Mail Archives: geda-user/2015/08/31/00:39:59
On Sun, 30 Aug 2015, DJ Delorie wrote:
>
>> That makes a lot of sense for the netlist but what if you change a
>> footprint? I think there should be another tool that you run in
>> parallel to gnetlist to handle that.
>
> I assume a much more intelligent netlister.
>
> The netlister maps what it knows about each symbol to a list of
> candidate options for "heavifiing" the symbol into a full component.
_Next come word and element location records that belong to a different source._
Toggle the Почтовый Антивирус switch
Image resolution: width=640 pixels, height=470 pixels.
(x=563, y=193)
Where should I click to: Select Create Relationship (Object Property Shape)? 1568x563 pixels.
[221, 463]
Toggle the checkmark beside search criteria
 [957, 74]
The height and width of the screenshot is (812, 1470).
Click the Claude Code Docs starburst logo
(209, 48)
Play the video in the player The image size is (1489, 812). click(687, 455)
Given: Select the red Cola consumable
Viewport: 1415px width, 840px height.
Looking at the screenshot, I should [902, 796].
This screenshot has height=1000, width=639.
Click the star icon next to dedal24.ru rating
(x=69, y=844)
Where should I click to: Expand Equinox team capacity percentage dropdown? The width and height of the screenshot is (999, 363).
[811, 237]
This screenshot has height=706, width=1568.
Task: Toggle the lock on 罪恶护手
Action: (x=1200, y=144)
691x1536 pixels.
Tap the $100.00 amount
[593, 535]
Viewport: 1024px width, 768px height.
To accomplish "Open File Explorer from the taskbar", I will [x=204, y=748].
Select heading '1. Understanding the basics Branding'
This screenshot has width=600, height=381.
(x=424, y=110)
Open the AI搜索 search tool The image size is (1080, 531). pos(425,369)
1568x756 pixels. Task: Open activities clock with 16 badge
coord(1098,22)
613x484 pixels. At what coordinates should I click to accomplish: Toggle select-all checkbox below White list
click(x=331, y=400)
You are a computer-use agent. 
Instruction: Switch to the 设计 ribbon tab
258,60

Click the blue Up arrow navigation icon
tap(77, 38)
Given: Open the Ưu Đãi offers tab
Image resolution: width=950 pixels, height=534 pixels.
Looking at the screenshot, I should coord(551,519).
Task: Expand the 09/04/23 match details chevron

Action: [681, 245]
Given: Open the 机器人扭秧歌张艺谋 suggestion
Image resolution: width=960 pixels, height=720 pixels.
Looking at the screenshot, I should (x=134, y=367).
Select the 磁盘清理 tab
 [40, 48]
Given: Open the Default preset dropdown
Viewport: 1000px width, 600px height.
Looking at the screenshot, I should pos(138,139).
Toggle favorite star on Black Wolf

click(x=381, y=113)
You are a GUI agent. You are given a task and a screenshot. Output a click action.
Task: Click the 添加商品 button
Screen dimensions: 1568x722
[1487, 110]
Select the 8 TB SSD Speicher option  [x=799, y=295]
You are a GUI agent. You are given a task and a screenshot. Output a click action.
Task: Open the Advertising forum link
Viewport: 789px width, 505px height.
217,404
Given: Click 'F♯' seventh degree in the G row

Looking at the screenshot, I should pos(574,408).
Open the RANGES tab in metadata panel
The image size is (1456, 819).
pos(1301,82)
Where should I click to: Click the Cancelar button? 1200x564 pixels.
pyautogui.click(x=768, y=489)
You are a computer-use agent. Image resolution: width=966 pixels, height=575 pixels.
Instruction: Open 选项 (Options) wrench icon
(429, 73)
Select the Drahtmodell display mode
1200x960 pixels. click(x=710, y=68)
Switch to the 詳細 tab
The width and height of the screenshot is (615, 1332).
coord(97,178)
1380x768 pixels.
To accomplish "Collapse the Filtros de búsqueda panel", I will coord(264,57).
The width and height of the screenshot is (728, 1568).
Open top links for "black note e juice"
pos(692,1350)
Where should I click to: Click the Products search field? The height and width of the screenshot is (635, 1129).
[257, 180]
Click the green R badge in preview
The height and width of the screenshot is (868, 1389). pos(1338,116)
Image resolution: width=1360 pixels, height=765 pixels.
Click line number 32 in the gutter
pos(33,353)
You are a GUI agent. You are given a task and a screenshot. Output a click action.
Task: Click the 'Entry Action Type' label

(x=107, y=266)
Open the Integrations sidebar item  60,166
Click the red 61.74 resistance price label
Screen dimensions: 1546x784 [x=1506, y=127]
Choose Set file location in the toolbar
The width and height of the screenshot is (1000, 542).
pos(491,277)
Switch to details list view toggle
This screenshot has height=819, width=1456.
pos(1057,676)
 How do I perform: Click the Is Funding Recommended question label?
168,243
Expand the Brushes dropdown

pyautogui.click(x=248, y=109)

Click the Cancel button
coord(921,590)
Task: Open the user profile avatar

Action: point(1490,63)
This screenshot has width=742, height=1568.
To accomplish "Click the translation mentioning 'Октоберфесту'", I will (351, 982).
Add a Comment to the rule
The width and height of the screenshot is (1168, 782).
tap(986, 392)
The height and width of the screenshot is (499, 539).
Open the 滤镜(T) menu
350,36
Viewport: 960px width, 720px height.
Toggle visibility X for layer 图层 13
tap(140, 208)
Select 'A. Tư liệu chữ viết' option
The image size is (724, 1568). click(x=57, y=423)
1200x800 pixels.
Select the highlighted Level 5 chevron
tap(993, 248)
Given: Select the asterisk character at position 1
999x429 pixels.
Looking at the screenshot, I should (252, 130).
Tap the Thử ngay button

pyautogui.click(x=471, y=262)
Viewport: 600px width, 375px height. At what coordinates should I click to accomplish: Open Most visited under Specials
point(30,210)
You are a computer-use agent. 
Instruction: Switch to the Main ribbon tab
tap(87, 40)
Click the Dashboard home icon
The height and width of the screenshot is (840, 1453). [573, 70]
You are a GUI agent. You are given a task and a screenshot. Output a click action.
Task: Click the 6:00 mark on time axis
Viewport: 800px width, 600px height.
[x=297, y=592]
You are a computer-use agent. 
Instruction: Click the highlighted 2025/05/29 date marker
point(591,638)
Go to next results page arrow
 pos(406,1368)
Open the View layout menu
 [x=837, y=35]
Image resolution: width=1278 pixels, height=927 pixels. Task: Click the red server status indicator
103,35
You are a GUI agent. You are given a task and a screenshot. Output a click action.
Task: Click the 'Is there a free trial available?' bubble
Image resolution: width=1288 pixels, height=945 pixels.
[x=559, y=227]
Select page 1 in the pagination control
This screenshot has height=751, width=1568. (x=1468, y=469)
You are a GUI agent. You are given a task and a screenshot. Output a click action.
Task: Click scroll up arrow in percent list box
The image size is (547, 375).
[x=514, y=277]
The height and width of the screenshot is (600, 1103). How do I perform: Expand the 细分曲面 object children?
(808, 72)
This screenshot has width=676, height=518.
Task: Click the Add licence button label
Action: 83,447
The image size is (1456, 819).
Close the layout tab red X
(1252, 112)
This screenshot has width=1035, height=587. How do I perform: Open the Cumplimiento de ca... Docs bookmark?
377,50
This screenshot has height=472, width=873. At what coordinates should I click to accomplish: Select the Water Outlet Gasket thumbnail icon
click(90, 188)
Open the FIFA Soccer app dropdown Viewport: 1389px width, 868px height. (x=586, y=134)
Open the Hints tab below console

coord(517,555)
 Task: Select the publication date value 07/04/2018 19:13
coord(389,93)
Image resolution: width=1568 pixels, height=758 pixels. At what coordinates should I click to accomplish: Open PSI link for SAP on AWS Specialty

> One of these options is the package, and once you somehow choose a
> package, there's one or more footprints that go with it.
>
> Part of my idea is that pcb takes all the choices it knows about and
> gives them to the netlister, so that the netlister can use that to
> narrow down the options it's left with after dealing with the
> constraints in the symbol.
>
> I.e. if you have a generic AND gate symbol, there's lot of options for
> the netlister. But if this is a future iteration, pcb might already
> know that you picked a 74ALS00 in a SDIP-14 package with the SDIP14M
> footprint. It can tell the netlister this when it does an
> update-import. It can also tell the netlister what pin mappings were
> used.
>
> If the information in pcb is no longer valid for the device (i.e. you
> changed a 2-in AND to a 3-in AND), then the netlister would discard
> pcb's choices and start fresh.
>
> So, there's a lot of back-annotation information being sent from pcb
> to the netlister, which lets you do package, gate, and pin swapping in
> pcb, but none of it ends up back in gschem unless you do something
> specific to make that happen.
>
I generally like most of this. I have some constraints, tho: your idea
needs massive gnetlist backend coding, which means a lot of scheme coding.
I am not up to that and I have no contributor willing to do that. (Your
idea also requires much more support in pcb-rnd, but I'm fine with that
part.) Unless my contributor-problem gets solved, I will probably need to
go for a simpler solution even if that is less generic.